-- Opening Marker --

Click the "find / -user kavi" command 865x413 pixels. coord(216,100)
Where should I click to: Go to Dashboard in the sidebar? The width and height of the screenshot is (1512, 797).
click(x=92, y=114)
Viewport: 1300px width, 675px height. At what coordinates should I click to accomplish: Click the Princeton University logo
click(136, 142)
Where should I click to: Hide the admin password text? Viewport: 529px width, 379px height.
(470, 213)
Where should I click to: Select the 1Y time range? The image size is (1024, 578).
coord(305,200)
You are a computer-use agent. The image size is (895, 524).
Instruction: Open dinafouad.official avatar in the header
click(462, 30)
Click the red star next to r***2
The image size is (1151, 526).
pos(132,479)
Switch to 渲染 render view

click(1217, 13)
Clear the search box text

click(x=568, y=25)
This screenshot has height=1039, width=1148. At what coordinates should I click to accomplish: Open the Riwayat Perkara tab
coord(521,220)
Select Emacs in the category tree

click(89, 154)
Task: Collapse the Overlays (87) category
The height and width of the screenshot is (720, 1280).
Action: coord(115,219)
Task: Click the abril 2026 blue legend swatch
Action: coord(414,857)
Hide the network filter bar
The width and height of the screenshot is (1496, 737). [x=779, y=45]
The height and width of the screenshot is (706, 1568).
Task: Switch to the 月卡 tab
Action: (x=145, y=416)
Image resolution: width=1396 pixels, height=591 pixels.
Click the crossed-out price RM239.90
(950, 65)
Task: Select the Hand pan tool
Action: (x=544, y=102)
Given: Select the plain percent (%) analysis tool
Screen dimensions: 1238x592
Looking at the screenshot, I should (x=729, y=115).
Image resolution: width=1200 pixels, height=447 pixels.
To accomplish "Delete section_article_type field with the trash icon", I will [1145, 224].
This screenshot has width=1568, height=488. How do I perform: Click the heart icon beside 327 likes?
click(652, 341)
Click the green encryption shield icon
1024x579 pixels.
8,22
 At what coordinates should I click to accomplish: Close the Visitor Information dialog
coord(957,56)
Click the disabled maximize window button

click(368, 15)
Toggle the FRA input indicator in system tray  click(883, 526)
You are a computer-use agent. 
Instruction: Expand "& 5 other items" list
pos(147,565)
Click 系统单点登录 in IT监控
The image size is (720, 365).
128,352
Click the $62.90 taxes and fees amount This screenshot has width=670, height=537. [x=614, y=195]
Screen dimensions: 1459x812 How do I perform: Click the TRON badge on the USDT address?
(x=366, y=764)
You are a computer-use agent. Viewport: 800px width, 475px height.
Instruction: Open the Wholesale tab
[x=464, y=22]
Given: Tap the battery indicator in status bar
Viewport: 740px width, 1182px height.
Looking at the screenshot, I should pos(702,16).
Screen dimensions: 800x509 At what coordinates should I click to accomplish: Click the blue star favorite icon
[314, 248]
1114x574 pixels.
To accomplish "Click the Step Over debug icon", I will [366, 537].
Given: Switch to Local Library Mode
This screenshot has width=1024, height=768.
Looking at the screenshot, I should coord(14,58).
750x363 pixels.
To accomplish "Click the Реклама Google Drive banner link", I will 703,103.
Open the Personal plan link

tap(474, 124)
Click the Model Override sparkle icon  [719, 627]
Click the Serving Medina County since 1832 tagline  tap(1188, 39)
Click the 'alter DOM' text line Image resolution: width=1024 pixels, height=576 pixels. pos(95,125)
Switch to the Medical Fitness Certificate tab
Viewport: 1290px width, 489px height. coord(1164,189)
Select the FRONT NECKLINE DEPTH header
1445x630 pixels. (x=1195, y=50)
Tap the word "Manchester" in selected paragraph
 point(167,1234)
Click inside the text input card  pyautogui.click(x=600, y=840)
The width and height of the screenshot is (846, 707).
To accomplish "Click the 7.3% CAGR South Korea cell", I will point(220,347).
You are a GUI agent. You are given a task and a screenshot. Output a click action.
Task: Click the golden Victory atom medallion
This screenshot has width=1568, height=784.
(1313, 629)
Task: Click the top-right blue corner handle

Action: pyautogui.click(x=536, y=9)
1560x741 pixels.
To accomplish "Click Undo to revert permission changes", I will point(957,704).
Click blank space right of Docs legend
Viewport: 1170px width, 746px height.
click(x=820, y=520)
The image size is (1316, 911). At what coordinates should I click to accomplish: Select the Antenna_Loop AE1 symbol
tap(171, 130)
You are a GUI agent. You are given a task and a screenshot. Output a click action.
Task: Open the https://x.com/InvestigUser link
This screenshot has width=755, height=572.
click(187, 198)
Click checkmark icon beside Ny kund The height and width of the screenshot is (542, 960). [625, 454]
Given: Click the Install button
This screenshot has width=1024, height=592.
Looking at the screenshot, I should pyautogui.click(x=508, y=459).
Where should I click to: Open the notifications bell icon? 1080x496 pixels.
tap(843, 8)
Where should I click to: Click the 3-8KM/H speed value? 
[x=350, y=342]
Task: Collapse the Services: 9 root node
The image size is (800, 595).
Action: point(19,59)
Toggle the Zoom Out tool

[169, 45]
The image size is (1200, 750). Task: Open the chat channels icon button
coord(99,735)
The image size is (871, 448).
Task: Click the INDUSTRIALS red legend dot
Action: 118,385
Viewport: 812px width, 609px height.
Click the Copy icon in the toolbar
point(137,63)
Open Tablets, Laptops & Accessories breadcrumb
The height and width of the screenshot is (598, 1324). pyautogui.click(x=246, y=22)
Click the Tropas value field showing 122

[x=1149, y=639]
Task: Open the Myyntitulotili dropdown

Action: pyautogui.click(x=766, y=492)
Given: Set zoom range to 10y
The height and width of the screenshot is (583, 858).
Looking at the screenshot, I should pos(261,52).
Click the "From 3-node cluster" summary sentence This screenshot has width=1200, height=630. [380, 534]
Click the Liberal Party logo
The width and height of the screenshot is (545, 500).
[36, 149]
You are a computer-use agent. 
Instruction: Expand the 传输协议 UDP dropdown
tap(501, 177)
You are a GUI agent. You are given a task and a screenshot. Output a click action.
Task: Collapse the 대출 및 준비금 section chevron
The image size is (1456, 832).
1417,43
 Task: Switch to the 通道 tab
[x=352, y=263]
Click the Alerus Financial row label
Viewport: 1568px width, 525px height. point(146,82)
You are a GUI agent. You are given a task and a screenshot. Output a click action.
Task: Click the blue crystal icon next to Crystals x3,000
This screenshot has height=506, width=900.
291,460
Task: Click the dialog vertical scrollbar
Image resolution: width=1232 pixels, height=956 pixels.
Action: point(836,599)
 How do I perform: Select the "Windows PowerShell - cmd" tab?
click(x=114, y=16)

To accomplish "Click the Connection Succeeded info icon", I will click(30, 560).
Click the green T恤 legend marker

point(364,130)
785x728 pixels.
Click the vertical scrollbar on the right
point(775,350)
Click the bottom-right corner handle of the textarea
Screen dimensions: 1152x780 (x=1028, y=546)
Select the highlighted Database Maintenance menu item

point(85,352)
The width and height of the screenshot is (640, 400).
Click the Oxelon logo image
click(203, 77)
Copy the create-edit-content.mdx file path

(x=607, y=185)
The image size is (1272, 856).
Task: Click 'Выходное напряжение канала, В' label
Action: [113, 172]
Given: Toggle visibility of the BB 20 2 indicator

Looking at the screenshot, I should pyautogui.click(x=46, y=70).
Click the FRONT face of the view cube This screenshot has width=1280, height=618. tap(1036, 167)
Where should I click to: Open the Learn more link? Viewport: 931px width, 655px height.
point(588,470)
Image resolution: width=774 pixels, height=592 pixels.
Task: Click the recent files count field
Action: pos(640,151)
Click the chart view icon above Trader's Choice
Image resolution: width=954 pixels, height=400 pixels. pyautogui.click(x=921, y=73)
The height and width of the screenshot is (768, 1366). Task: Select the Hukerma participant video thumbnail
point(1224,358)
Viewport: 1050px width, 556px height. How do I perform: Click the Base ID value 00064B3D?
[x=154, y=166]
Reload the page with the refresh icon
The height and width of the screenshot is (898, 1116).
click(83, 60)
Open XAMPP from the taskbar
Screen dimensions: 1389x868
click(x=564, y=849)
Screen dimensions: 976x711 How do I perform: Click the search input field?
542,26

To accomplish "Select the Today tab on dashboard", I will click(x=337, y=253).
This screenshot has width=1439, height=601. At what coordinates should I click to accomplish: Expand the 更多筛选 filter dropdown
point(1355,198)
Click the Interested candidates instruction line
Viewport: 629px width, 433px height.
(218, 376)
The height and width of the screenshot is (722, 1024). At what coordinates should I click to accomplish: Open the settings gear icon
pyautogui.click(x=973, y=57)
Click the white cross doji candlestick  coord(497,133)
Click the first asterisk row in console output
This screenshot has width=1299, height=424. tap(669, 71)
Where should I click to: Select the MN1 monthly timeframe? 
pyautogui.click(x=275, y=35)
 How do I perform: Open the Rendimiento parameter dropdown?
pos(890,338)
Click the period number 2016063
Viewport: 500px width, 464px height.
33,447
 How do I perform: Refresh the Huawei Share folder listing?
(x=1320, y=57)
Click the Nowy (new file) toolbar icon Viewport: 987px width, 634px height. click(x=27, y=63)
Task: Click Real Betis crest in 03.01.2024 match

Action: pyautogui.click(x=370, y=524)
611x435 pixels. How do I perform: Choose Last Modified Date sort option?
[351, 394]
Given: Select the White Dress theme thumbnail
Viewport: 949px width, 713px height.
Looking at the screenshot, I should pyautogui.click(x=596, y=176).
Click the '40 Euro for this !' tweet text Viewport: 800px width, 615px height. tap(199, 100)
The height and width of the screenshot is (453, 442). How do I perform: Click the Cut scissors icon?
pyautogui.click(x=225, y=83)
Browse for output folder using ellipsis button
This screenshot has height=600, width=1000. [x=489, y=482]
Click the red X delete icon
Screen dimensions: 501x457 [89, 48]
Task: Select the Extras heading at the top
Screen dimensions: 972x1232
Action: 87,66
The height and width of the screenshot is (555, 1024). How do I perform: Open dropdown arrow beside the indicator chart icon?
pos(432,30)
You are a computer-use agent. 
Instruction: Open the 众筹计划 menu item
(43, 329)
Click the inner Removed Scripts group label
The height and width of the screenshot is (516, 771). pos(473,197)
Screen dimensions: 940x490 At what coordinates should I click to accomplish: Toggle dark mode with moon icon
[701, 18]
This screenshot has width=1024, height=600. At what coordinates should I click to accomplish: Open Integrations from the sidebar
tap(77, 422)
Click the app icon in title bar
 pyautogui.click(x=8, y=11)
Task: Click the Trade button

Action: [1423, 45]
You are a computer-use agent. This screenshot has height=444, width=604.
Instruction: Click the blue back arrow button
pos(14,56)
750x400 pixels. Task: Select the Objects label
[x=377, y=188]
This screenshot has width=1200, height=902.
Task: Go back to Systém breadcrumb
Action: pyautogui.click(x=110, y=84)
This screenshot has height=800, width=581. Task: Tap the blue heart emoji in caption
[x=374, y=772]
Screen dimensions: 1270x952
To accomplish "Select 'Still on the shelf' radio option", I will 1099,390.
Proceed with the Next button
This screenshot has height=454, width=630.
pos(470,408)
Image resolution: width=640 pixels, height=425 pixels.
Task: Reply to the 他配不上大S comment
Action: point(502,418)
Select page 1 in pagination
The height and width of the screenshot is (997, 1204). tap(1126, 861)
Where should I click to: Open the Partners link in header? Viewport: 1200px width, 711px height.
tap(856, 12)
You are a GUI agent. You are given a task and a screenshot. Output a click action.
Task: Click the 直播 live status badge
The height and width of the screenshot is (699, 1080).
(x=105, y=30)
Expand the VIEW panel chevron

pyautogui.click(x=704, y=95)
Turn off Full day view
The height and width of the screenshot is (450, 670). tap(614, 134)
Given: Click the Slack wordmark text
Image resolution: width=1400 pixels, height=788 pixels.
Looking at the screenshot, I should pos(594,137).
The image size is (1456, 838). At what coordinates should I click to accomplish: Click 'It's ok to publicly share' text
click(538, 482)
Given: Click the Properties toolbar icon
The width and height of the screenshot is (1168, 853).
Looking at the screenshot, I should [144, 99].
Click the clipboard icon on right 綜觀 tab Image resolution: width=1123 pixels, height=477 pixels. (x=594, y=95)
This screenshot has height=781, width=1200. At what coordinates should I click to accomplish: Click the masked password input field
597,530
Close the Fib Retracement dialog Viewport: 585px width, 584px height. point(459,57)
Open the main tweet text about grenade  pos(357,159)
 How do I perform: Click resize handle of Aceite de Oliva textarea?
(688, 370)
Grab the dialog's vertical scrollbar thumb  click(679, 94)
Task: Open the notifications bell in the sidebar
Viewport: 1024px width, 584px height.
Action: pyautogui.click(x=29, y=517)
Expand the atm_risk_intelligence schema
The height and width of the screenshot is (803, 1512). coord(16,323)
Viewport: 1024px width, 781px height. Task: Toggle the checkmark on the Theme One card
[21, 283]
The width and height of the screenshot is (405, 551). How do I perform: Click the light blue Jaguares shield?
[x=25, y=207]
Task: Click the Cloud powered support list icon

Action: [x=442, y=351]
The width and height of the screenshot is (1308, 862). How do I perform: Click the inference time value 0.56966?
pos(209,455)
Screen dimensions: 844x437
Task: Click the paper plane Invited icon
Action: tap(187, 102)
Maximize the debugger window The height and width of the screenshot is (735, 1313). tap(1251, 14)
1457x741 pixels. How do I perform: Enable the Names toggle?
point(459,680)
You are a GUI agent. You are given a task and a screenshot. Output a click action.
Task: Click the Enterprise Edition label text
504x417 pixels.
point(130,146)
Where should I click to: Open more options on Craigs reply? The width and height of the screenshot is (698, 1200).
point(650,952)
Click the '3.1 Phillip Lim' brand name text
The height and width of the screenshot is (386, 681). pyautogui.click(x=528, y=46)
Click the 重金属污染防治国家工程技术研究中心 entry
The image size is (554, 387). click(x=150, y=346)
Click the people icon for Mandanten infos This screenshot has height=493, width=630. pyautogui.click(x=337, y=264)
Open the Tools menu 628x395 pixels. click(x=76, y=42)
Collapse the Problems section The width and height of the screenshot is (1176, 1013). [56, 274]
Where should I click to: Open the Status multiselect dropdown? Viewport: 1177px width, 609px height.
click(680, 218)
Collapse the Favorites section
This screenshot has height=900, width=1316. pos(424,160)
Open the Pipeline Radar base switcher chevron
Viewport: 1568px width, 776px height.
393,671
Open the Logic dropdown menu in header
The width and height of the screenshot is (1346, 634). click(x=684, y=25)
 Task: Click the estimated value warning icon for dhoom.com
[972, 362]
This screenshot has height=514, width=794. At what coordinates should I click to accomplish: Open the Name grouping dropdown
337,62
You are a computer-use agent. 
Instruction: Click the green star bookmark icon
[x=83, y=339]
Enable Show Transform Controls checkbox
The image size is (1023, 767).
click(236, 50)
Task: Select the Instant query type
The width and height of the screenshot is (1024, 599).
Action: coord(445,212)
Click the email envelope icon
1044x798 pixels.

-- Closing Marker --

▶ EXERCISE DIRECTIONS
Precisely the lines between those holding "Task: Switch to the 通道 tab" and "Click the FRONT", inclusive, are to be reproduced from the listing above, with nothing added.

▶ SOLUTION
 Task: Switch to the 通道 tab
[x=352, y=263]
Click the Alerus Financial row label
Viewport: 1568px width, 525px height. point(146,82)
You are a GUI agent. You are given a task and a screenshot. Output a click action.
Task: Click the blue crystal icon next to Crystals x3,000
This screenshot has height=506, width=900.
291,460
Task: Click the dialog vertical scrollbar
Image resolution: width=1232 pixels, height=956 pixels.
Action: point(836,599)
 How do I perform: Select the "Windows PowerShell - cmd" tab?
click(x=114, y=16)

To accomplish "Click the Connection Succeeded info icon", I will click(30, 560).
Click the green T恤 legend marker

point(364,130)
785x728 pixels.
Click the vertical scrollbar on the right
point(775,350)
Click the bottom-right corner handle of the textarea
Screen dimensions: 1152x780 (x=1028, y=546)
Select the highlighted Database Maintenance menu item

point(85,352)
The width and height of the screenshot is (640, 400).
Click the Oxelon logo image
click(203, 77)
Copy the create-edit-content.mdx file path

(x=607, y=185)
The image size is (1272, 856).
Task: Click 'Выходное напряжение канала, В' label
Action: [113, 172]
Given: Toggle visibility of the BB 20 2 indicator

Looking at the screenshot, I should pyautogui.click(x=46, y=70).
Click the FRONT face of the view cube This screenshot has width=1280, height=618. tap(1036, 167)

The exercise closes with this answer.